A verdadeira natureza do demônio revela-se, porém, quer nas patas de ave de rapina, quer nas asas de morcego que lhe nascem das costas. No bestiário demoníaco, o morcego é um dos animais que mais frequentemente simboliza o demônio. Como se oculta nas cavernas, donde apenas sai de noite, parece ter-se prestado, melhor que nenhum outro animal, para representar o Príncipe das Trevas. Esse simbolismo é tanto mais evidente quanto, por oposição, a imagem de Cristo se encontra envolvida por uma auréola de luz que irradia da cabeça e das costas, em oposição às asas negras que saem das costas do demônio.




Na terceira tentação, contudo, ao fundo alto, do lado direito, enquanto Cristo mantém os atributos luminosos, o demônio revela a sua verdadeira natureza.
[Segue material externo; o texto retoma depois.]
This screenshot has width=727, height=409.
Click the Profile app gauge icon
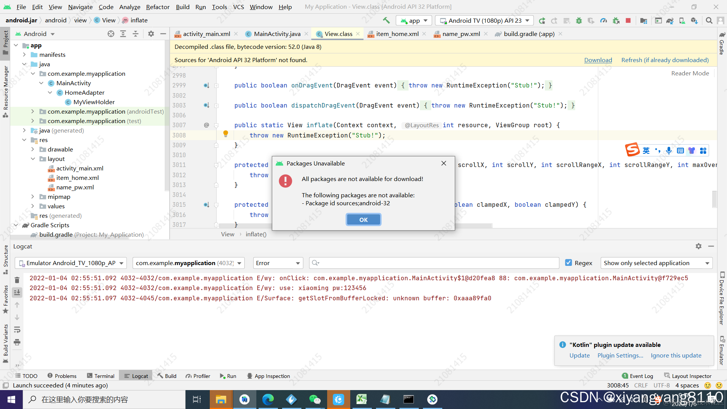tap(604, 20)

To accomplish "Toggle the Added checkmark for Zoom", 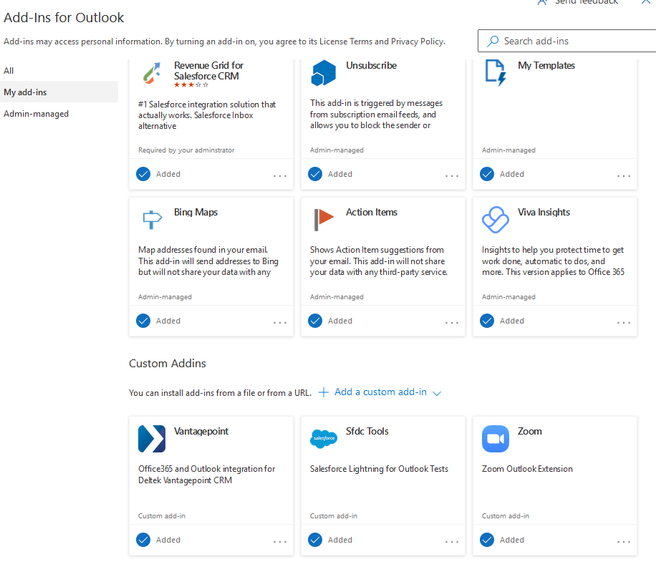I will pyautogui.click(x=487, y=540).
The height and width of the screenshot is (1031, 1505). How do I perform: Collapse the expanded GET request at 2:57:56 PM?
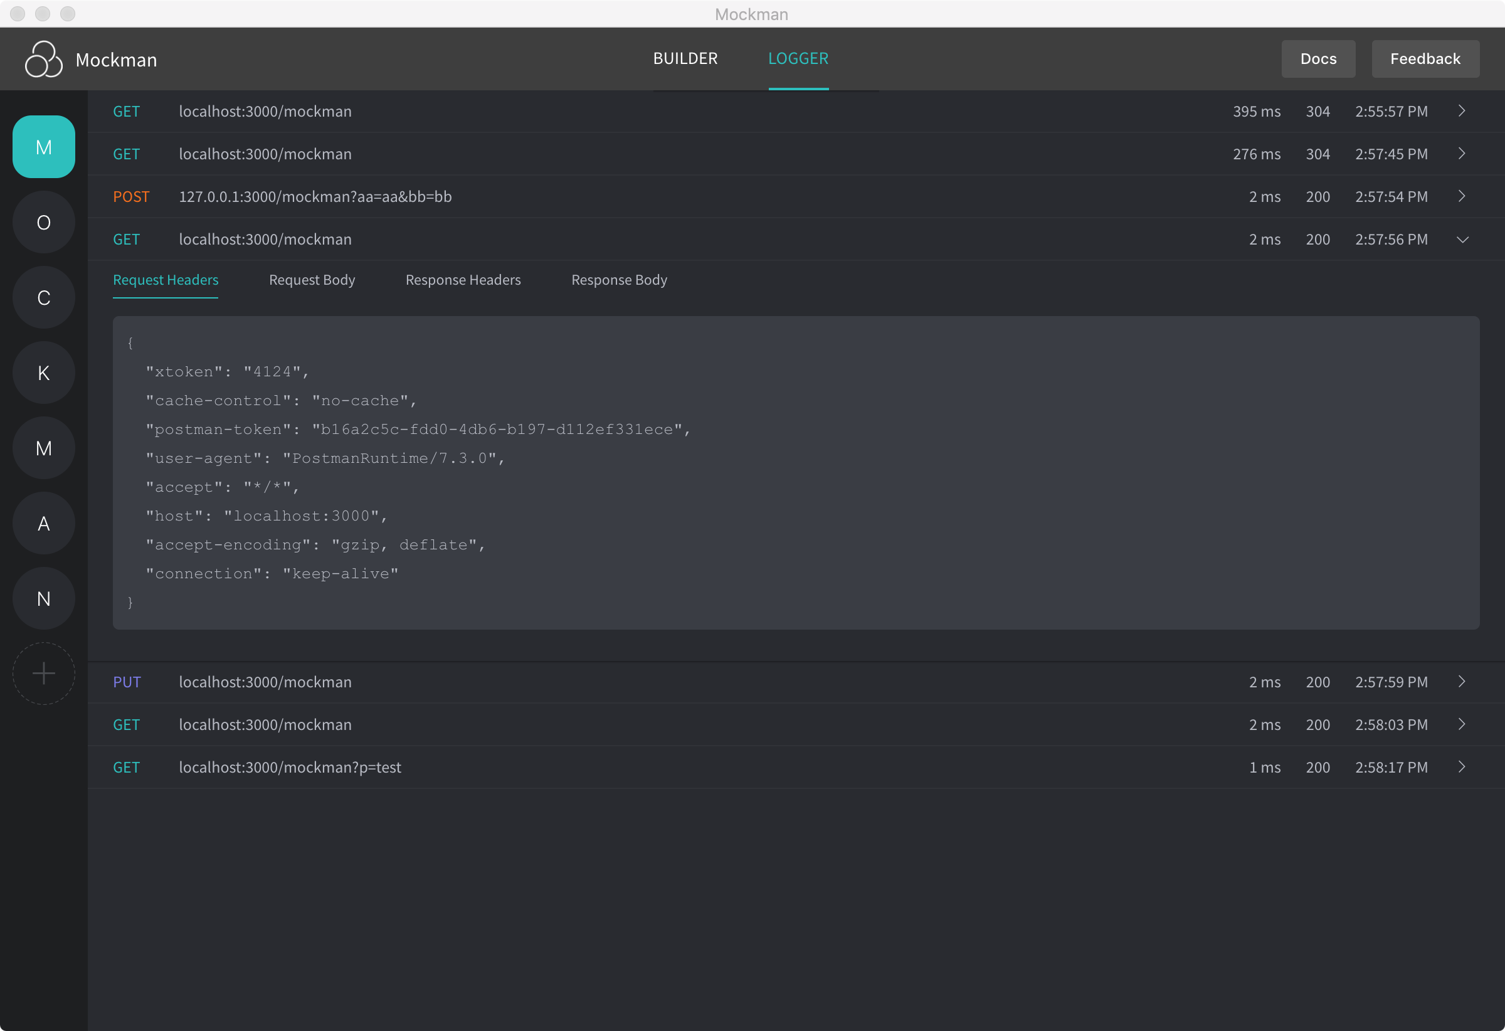(1462, 240)
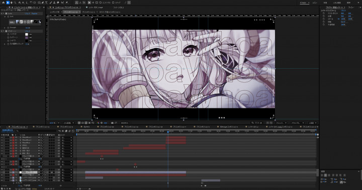The image size is (362, 190).
Task: Click the white highlight color swatch
Action: (x=26, y=34)
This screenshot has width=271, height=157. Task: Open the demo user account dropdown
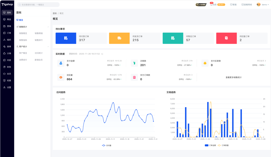[263, 5]
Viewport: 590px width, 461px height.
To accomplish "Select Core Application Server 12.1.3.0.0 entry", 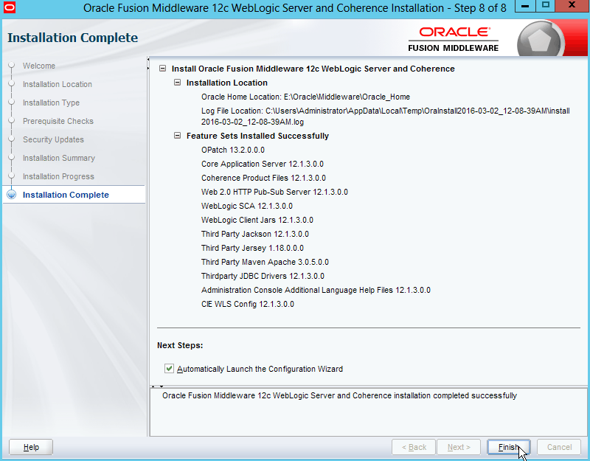I will pyautogui.click(x=262, y=164).
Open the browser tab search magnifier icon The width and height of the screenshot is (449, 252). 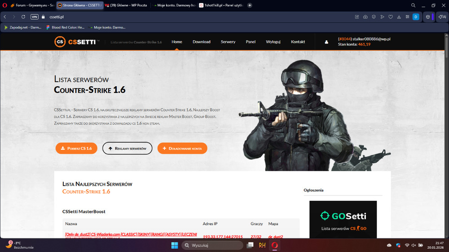click(x=413, y=5)
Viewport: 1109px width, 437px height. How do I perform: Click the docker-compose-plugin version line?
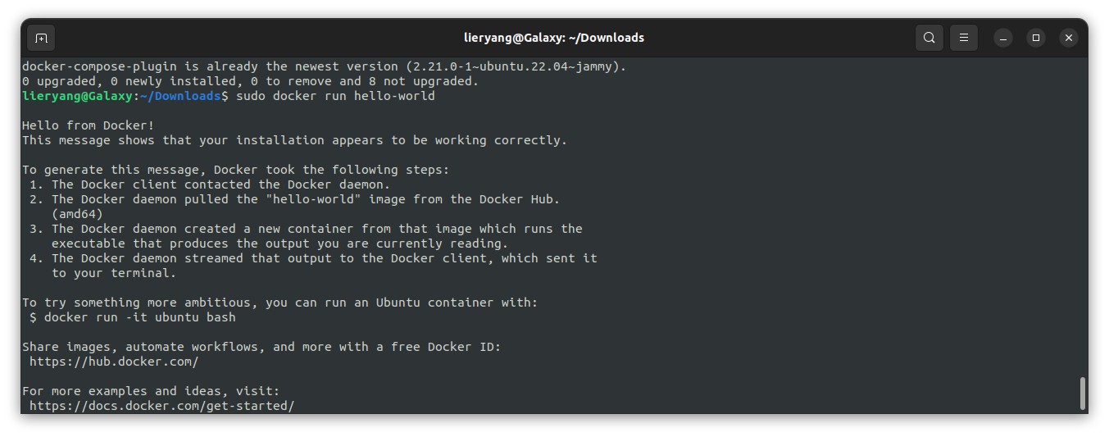[x=324, y=66]
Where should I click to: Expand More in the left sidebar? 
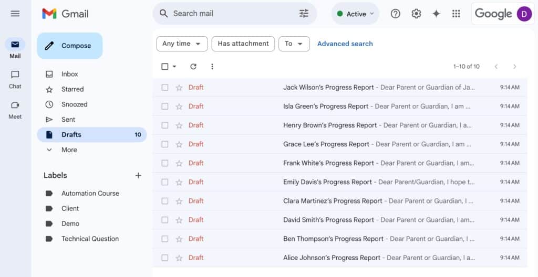coord(69,150)
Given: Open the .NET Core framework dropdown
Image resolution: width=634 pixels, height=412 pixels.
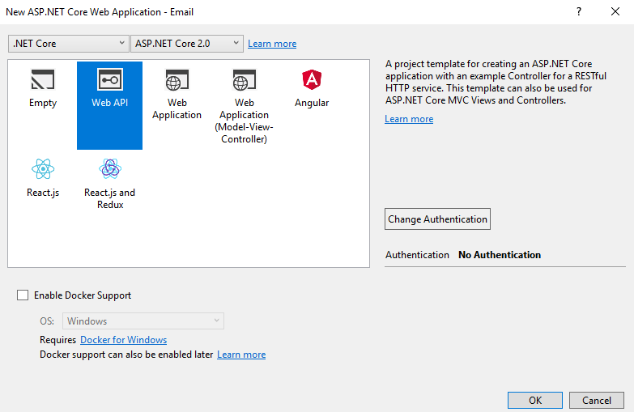Looking at the screenshot, I should point(68,43).
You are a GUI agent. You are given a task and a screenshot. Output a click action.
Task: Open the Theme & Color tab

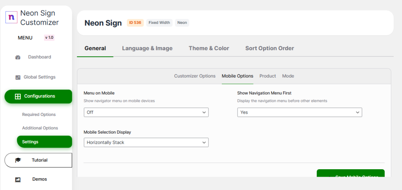coord(209,48)

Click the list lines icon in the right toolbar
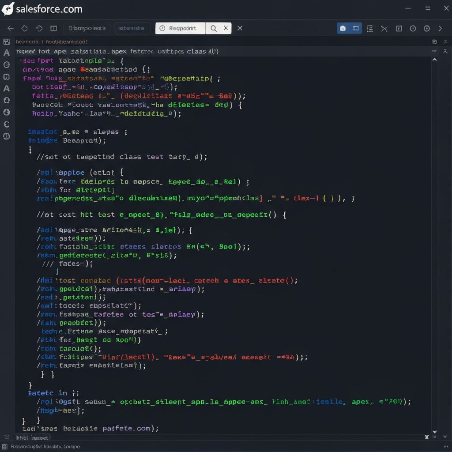point(370,28)
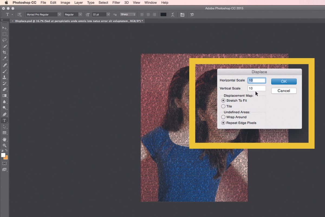This screenshot has height=217, width=325.
Task: Select the Crop tool
Action: (x=4, y=52)
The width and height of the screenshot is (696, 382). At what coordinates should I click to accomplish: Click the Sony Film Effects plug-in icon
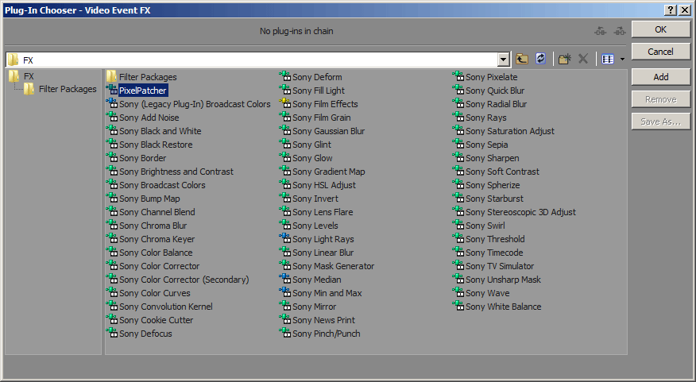(x=284, y=104)
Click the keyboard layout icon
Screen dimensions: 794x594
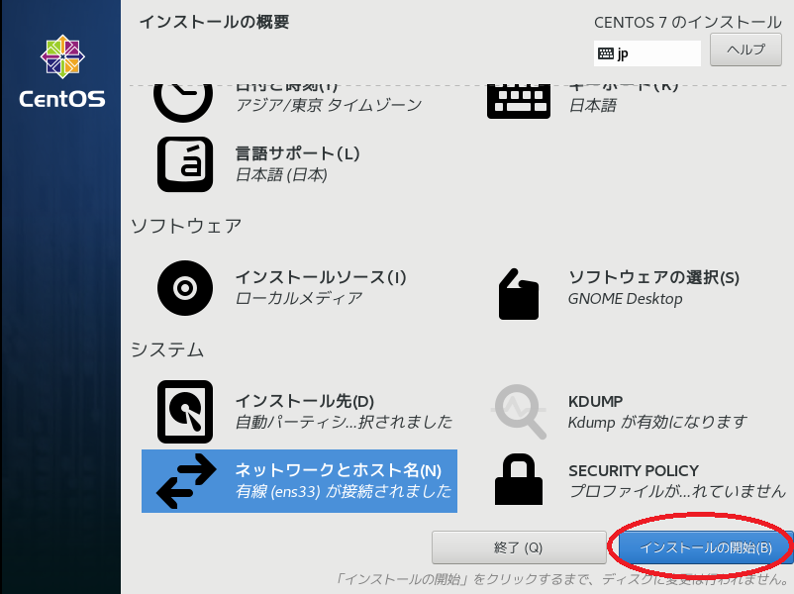[519, 101]
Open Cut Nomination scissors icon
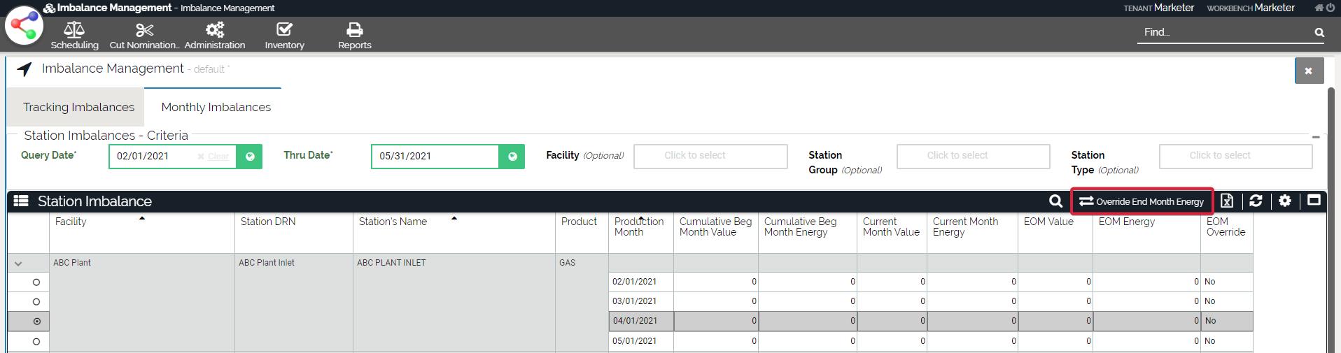The height and width of the screenshot is (353, 1341). click(x=144, y=36)
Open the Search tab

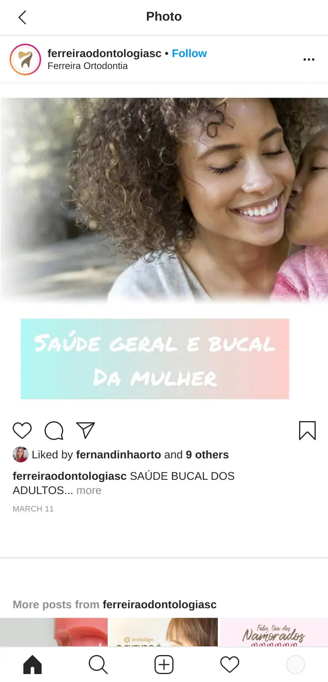98,665
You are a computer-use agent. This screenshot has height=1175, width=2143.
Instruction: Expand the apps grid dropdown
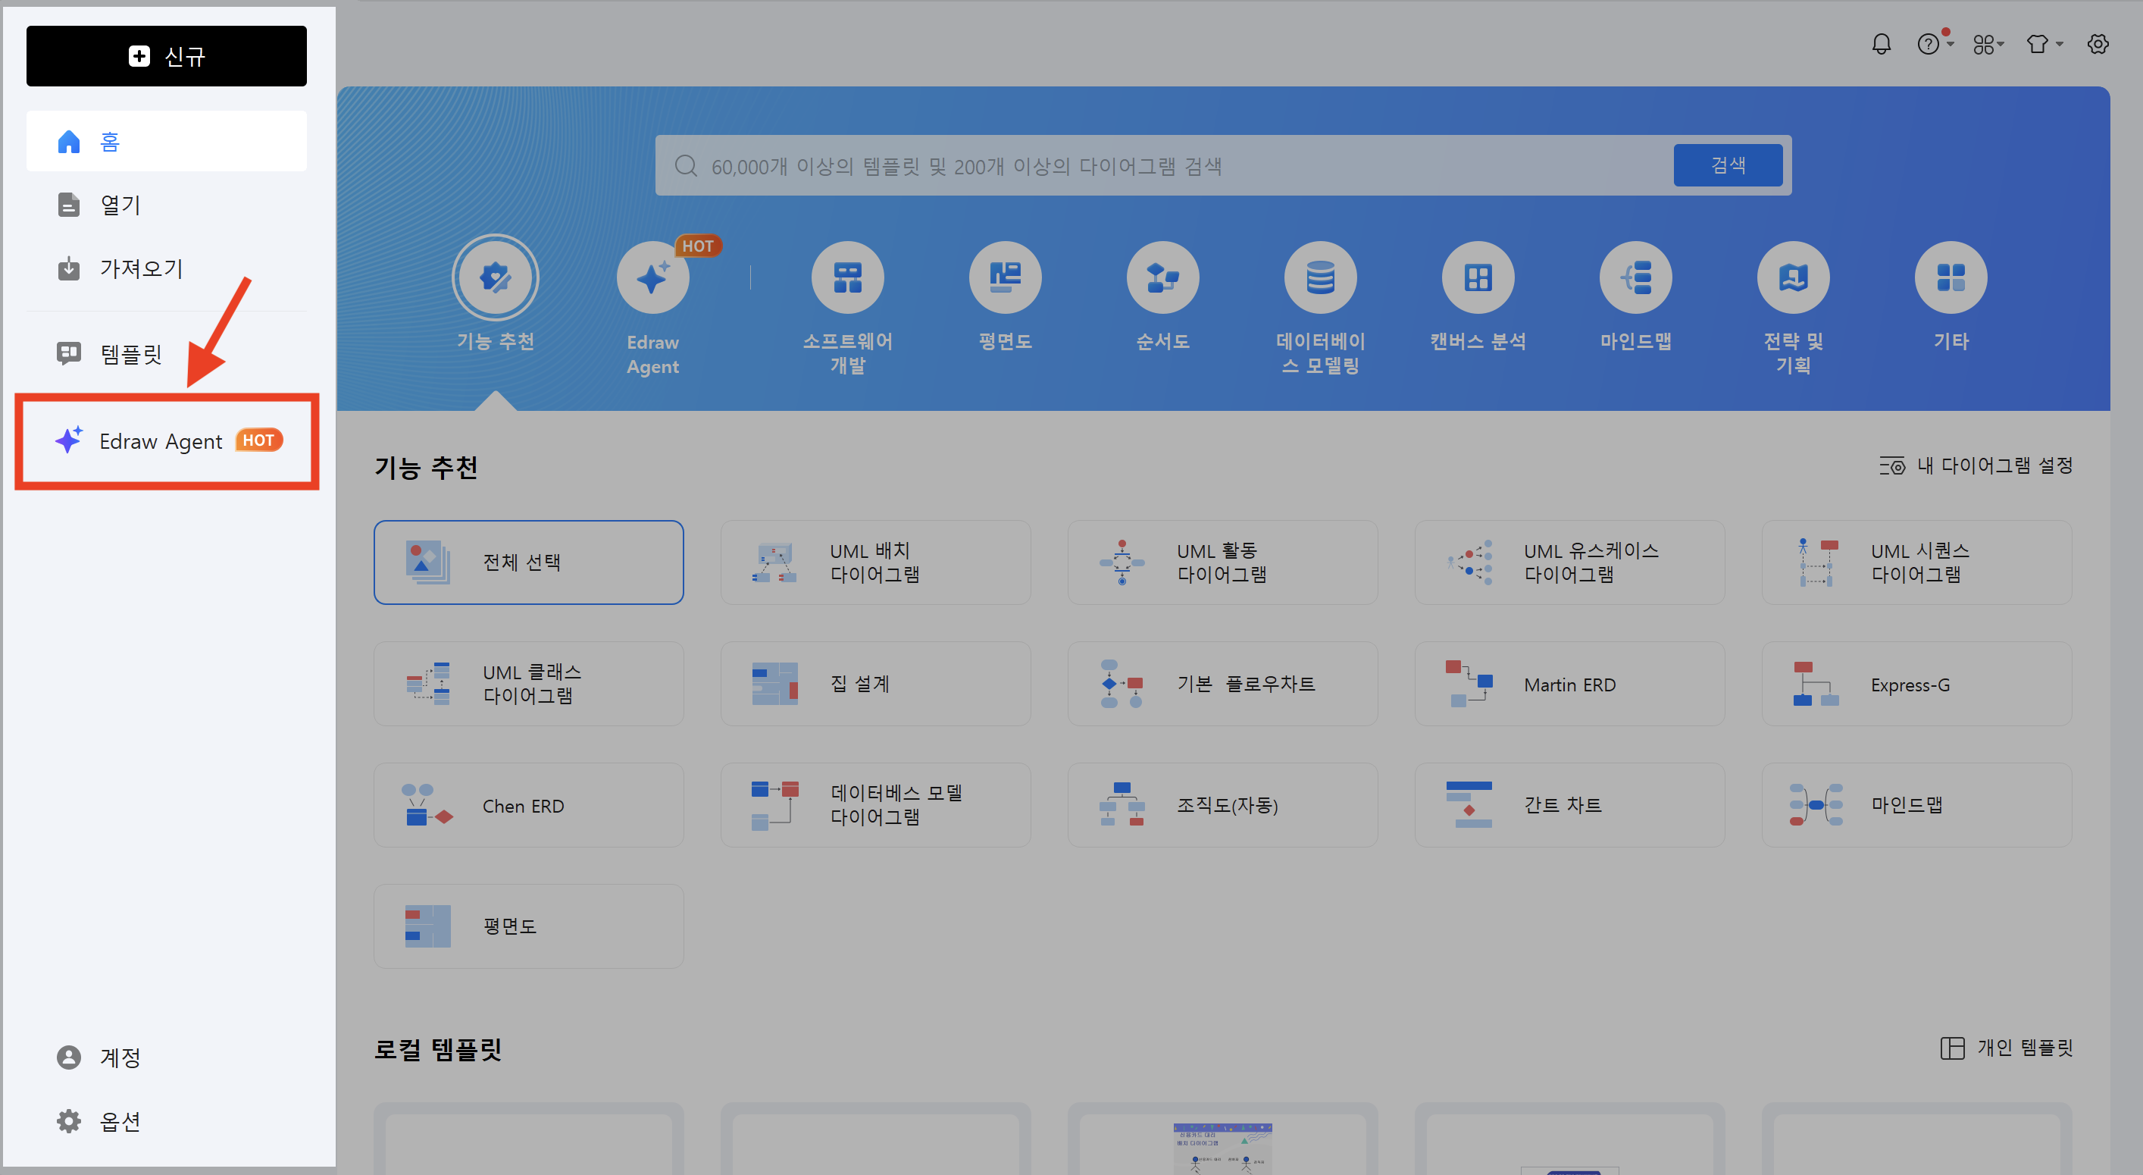(1987, 44)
Deixa cair o bastão e perde o hábito monacal, mostrando então o corpo animalesco recoberto de pelos. O fato de apresentar cauda leva-nos a interpretar a figura como combinação de morcego (asas), águia (patas) e leão (cauda e pelos). O leão pode representar Cristo, mas também o demônio, simbolismos que já vem do Antigo Testamento (Sansão e David lutam com leões e matam-nos. Recorde-se também o versículo do salmo 21 “Salva-me da boca do leão”). Este último é o simbolismo dos leões antropófagos de muitas igrejas românicas. Para o confirmar, nem precisamos de sair de Braga. Basta observar a decoração que se encontra na base da pia batismal da Sé de Braga, onde leões devoram as crianças que não forem batizados.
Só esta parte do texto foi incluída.